そこで会場が前述の大爆笑に包まれるんですが、この笑いはどういった笑いなのか考えてみたところ、まずうれし笑いが含まれてます。

「まさか往年のポーズをそんなところでとってくれるとは!」となりました。

次に、安心笑いです。

「うれしいけど、二人同時にそんなのやって怒られてしまうんじゃない?」とヒヤッとした後に、これなら大丈夫だという演出が入ります。

そこでホッとして笑いがくるのではないかと思います。

そして最後は、称賛笑いです。

この変身シーン、当然変身アイテムも出てきますが、監督の手によって加工されてます。

「変身アイテムにこの加工見たことないわ、でもうれしい」という感情からの笑いがこみあげるという感じ。
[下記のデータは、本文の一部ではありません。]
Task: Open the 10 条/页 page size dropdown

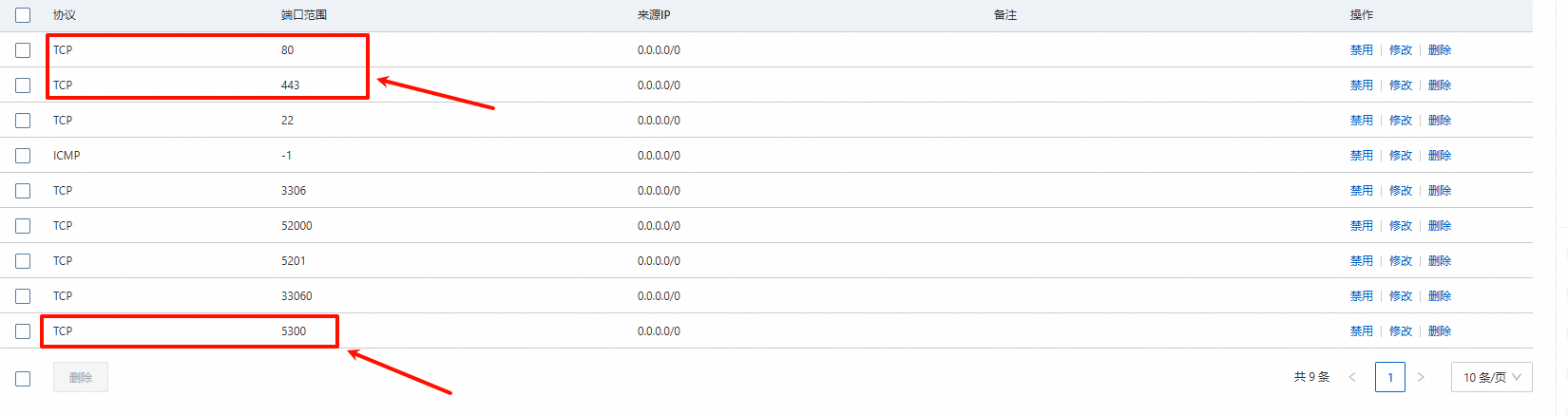Action: point(1491,377)
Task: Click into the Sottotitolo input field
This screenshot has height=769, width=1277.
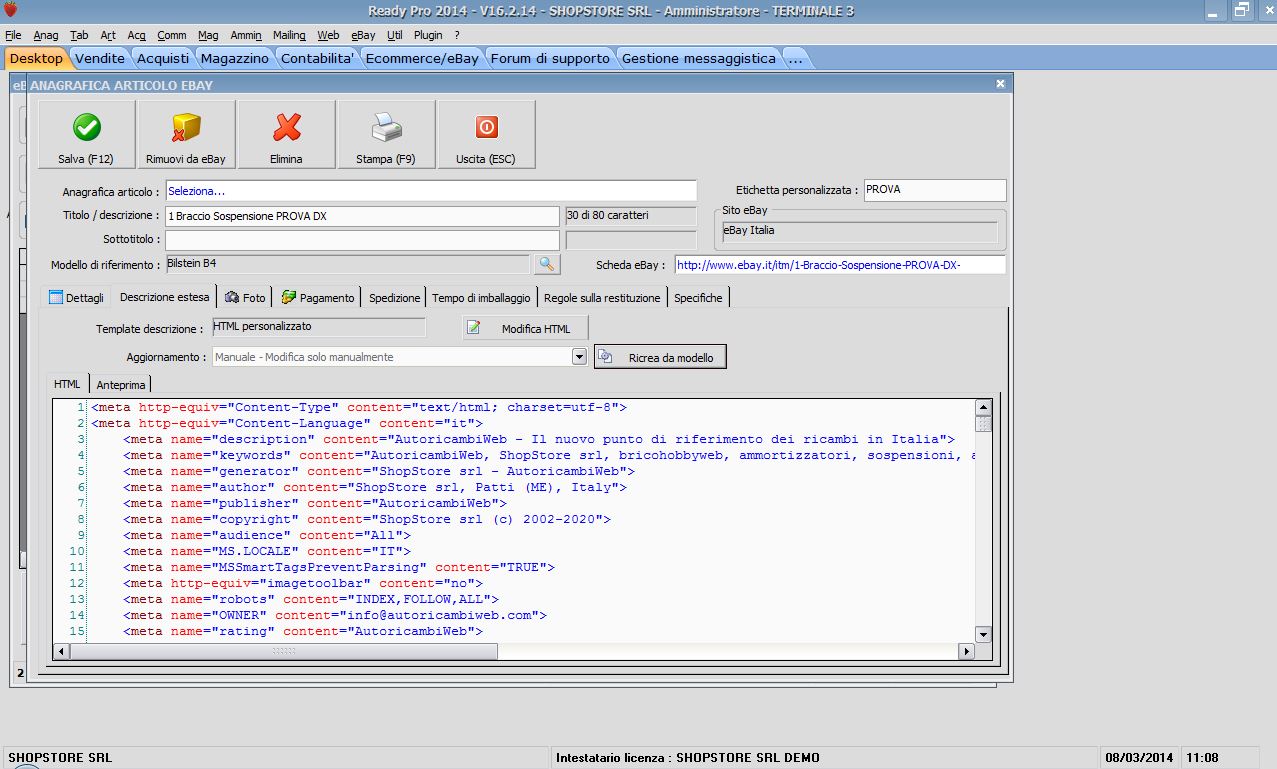Action: (362, 240)
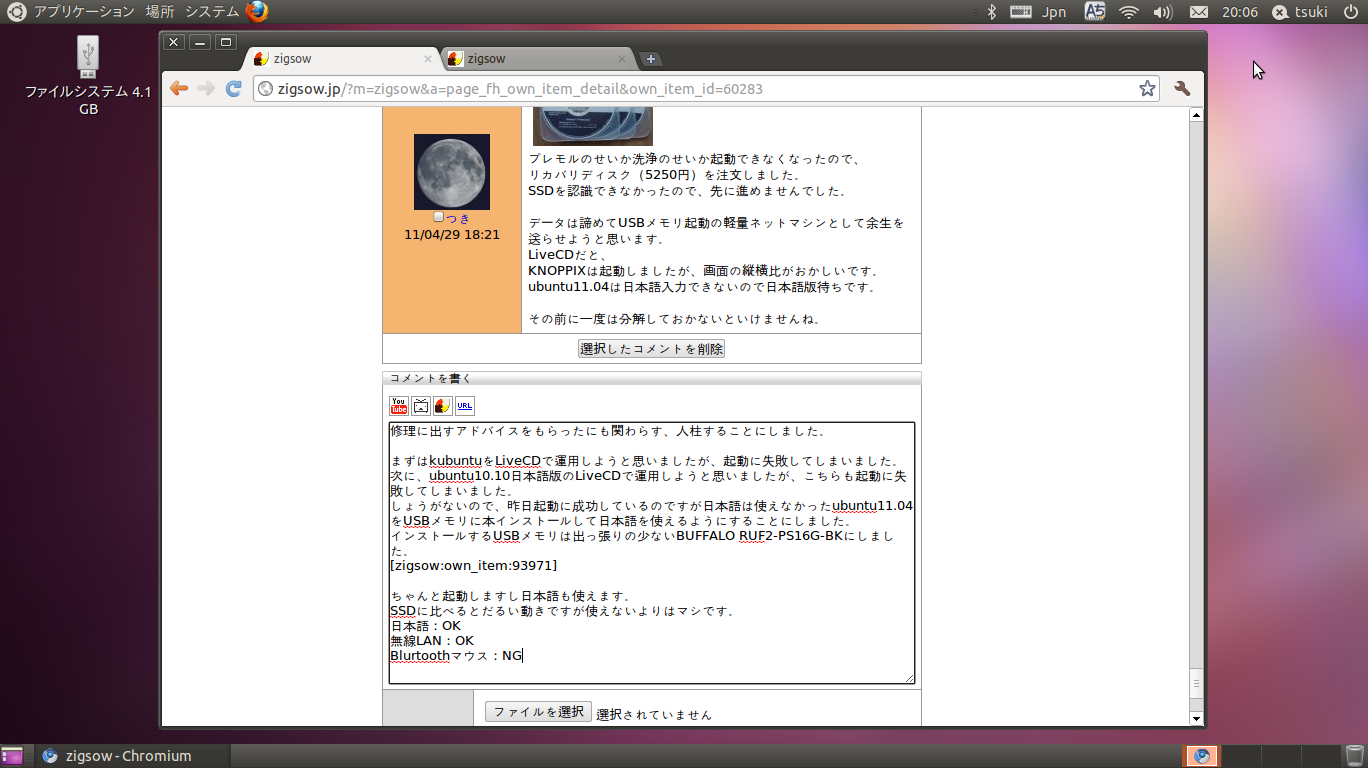Screen dimensions: 1368x768
Task: Click the ファイルを選択 button
Action: [538, 712]

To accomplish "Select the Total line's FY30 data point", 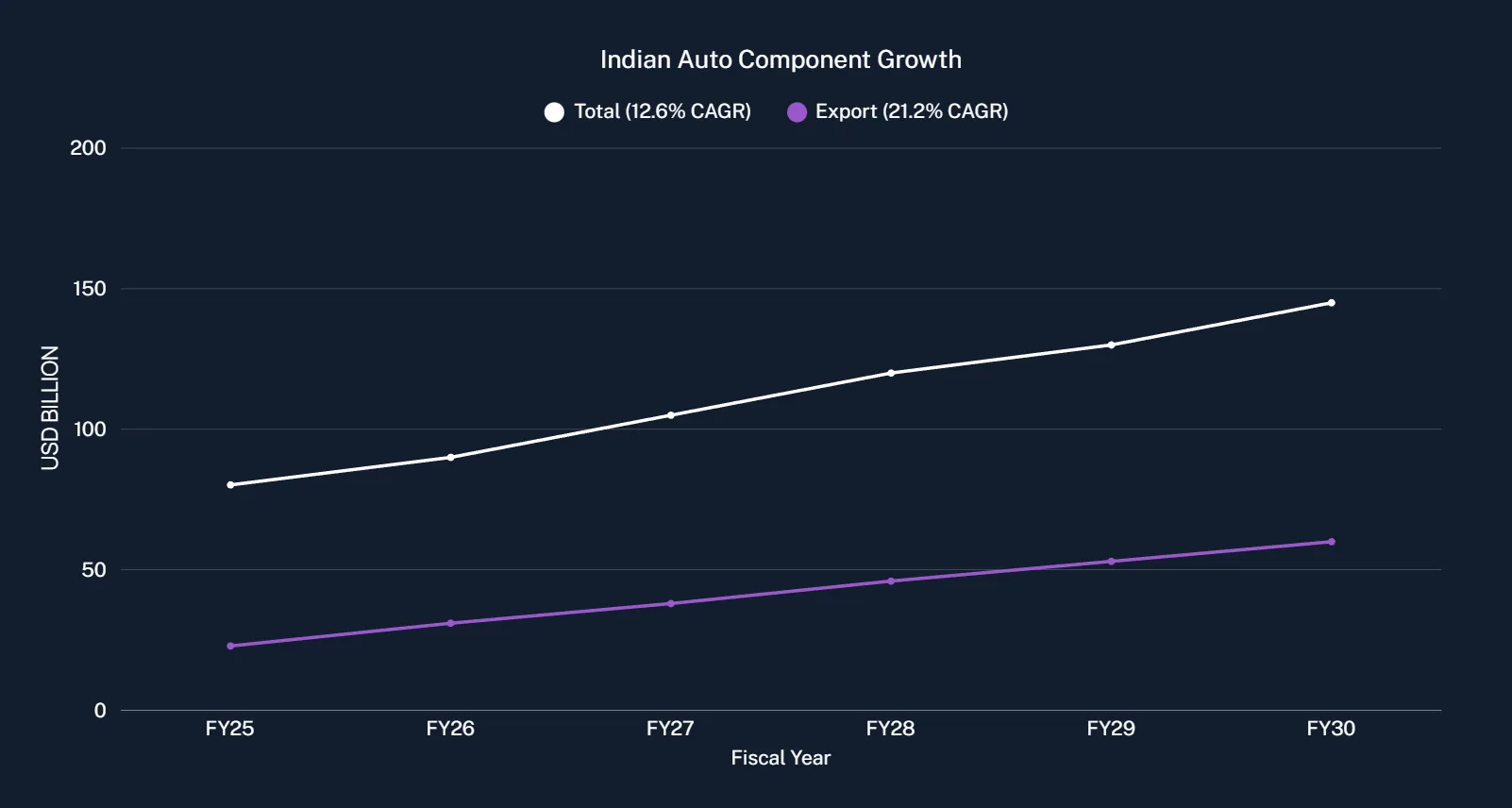I will 1332,303.
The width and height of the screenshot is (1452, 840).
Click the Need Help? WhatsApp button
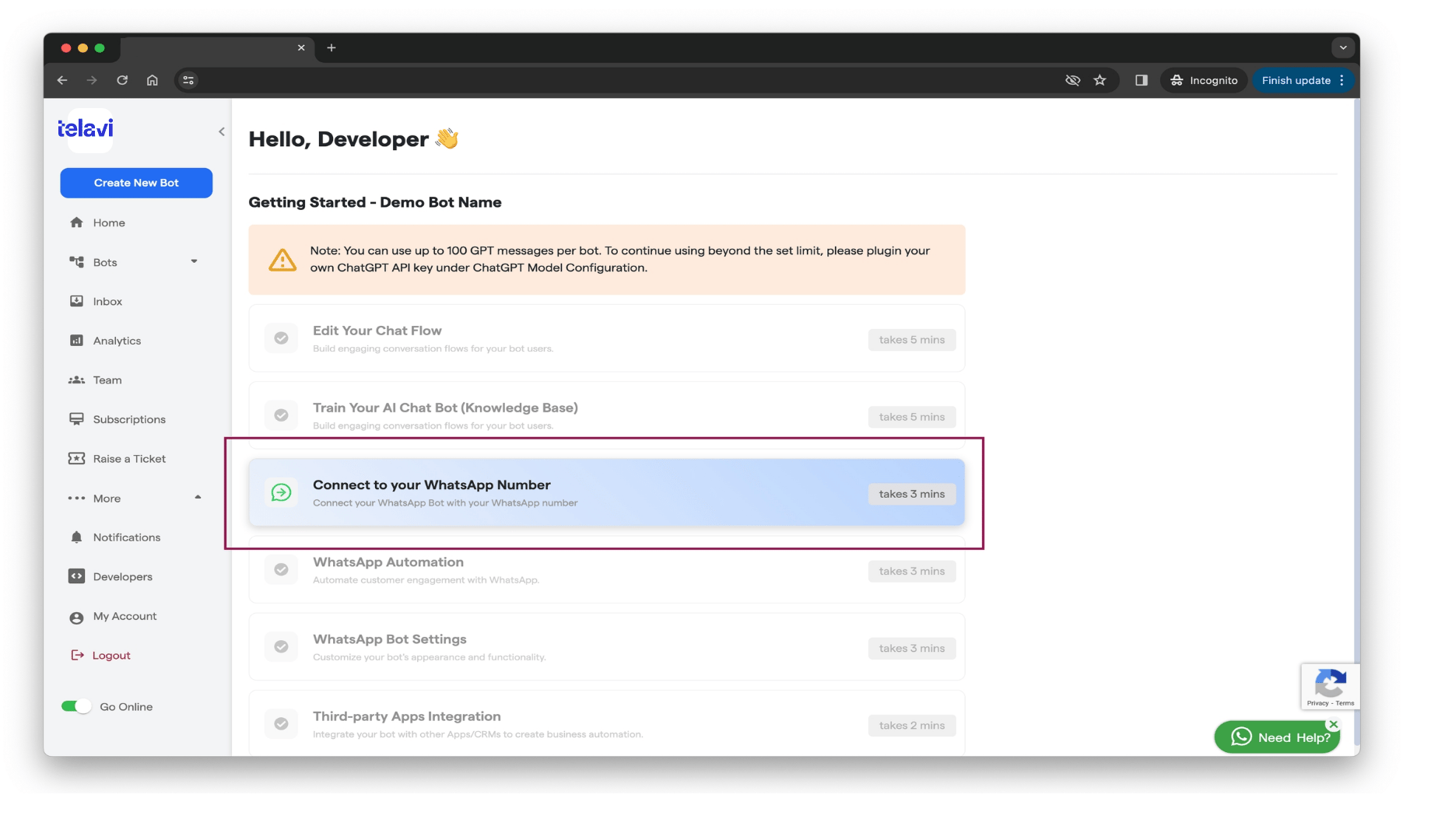click(x=1277, y=737)
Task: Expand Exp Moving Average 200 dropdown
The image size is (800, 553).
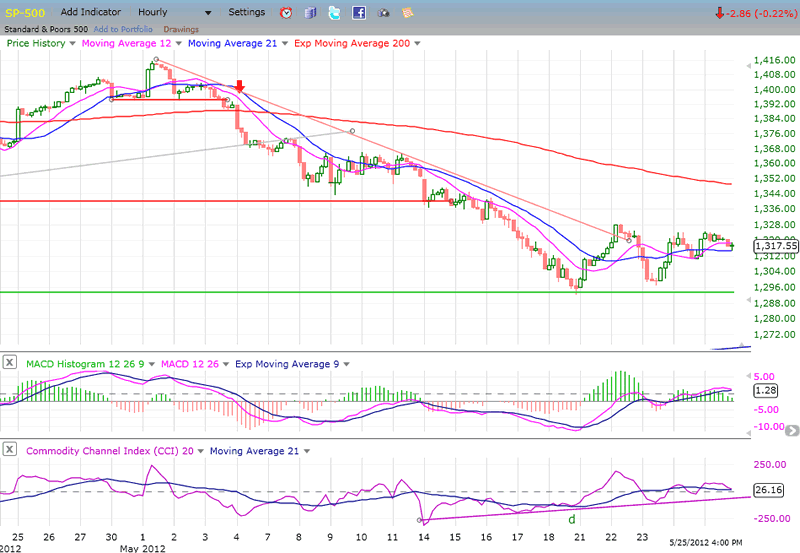Action: (x=416, y=44)
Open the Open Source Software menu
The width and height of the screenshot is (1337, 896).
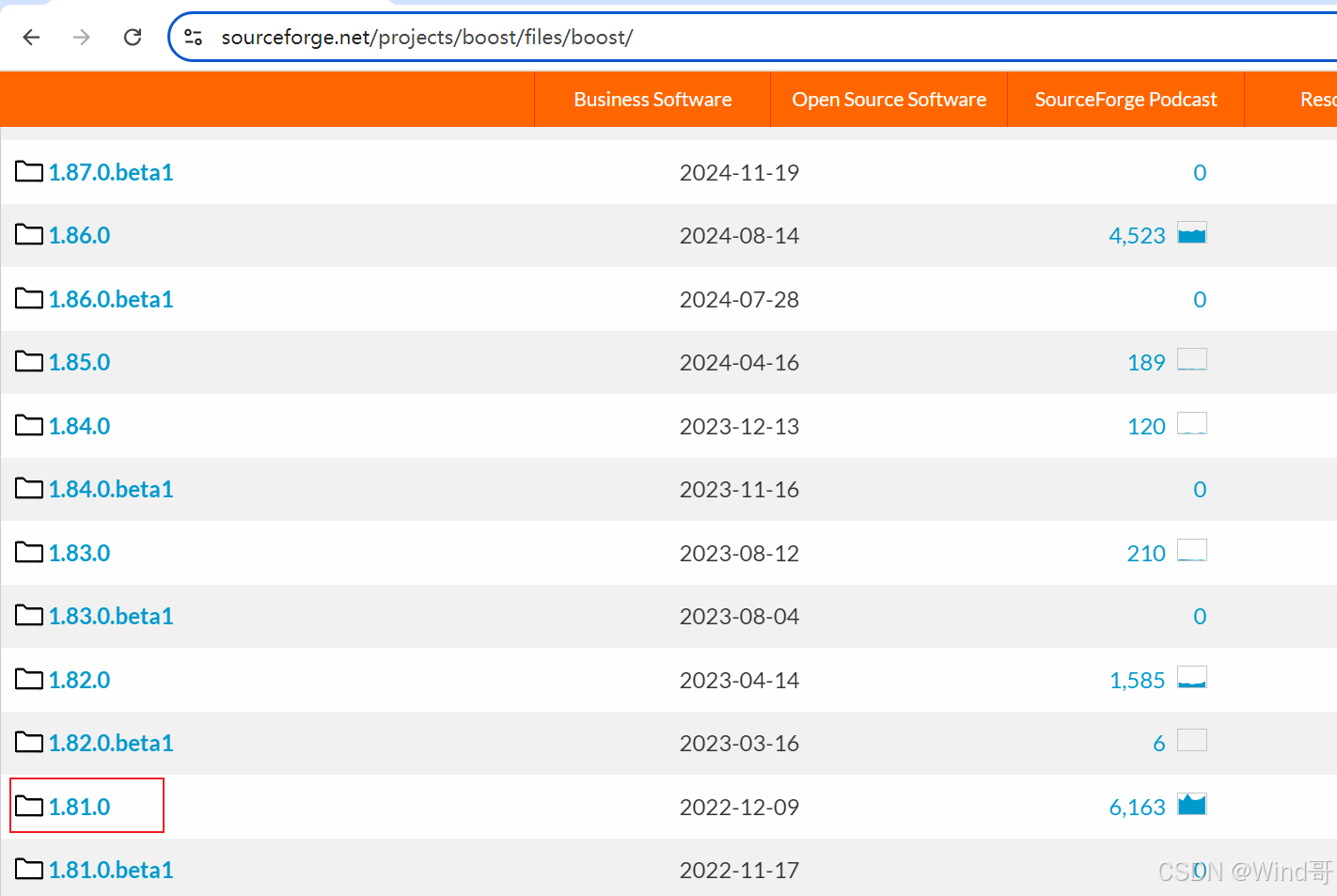tap(889, 99)
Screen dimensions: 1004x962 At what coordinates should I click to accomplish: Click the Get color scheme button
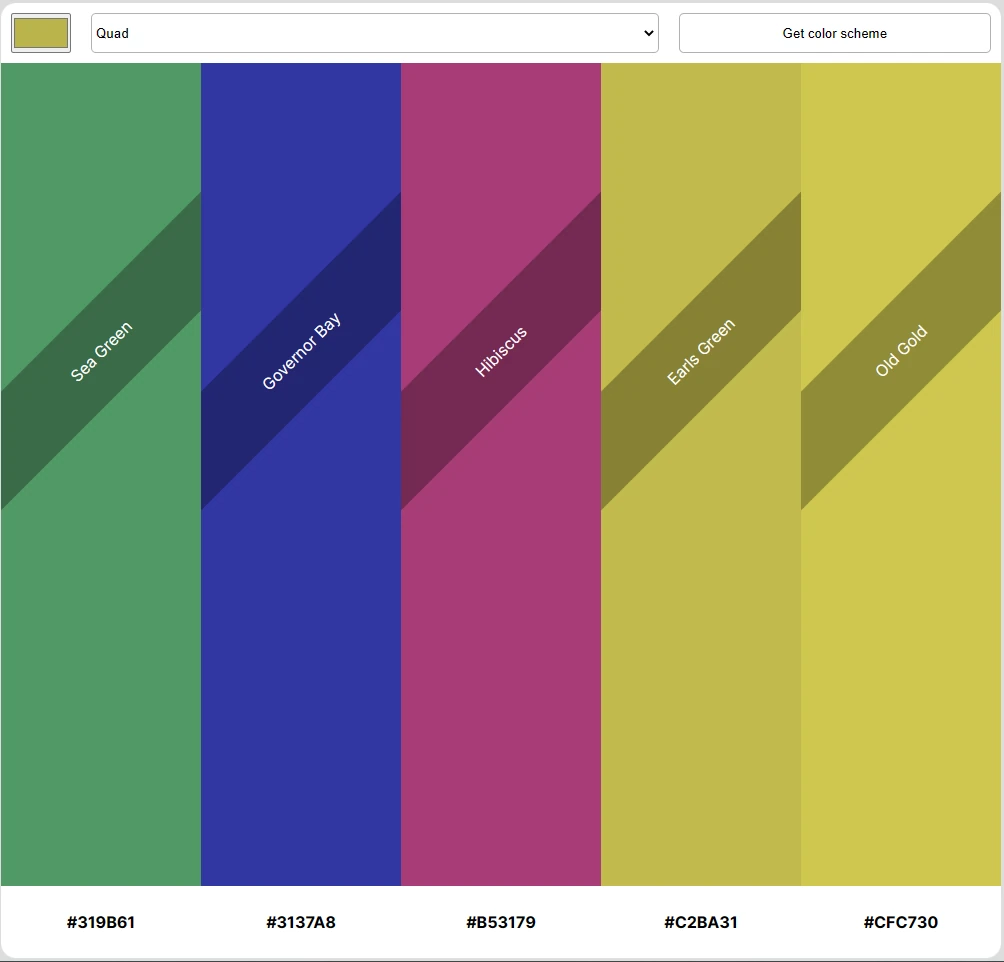coord(834,33)
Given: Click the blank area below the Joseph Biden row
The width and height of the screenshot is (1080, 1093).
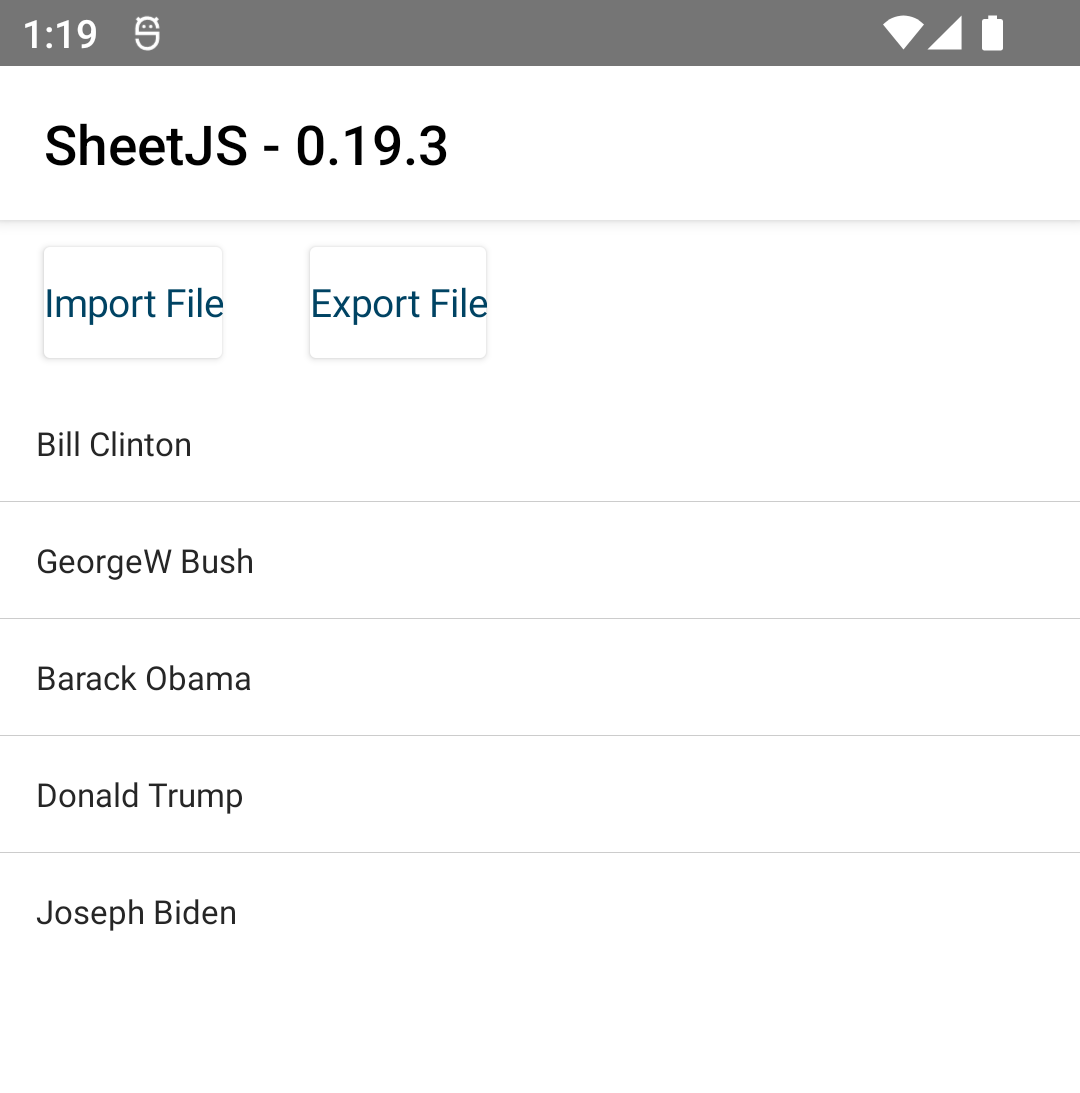Looking at the screenshot, I should click(540, 1030).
一見するとスーパー戦隊ネタを詰め込んだ『非公認戦隊アキバレンジャー』みたい、と思われる方もいらっしゃるかもしれませんが、いい意味で「アキバレンジャー」ほどまとまってないです(笑)。

しかし、まとまってないからこそ、今までに見たことのない演出が見られるんです。

また、脚本には特撮作品も数多く手がけてらっしゃる名ライター、小林雄次さん。スーパーバイザーには、「エグゼイドトリロジー」で特撮ファンからの称賛がすごかった鈴村展弘さん。

スタッフさんも最強布陣。

面白くないわけありません。

続編も作られるかもということなんで、その前に、何度も言いますが是非ご鑑賞を。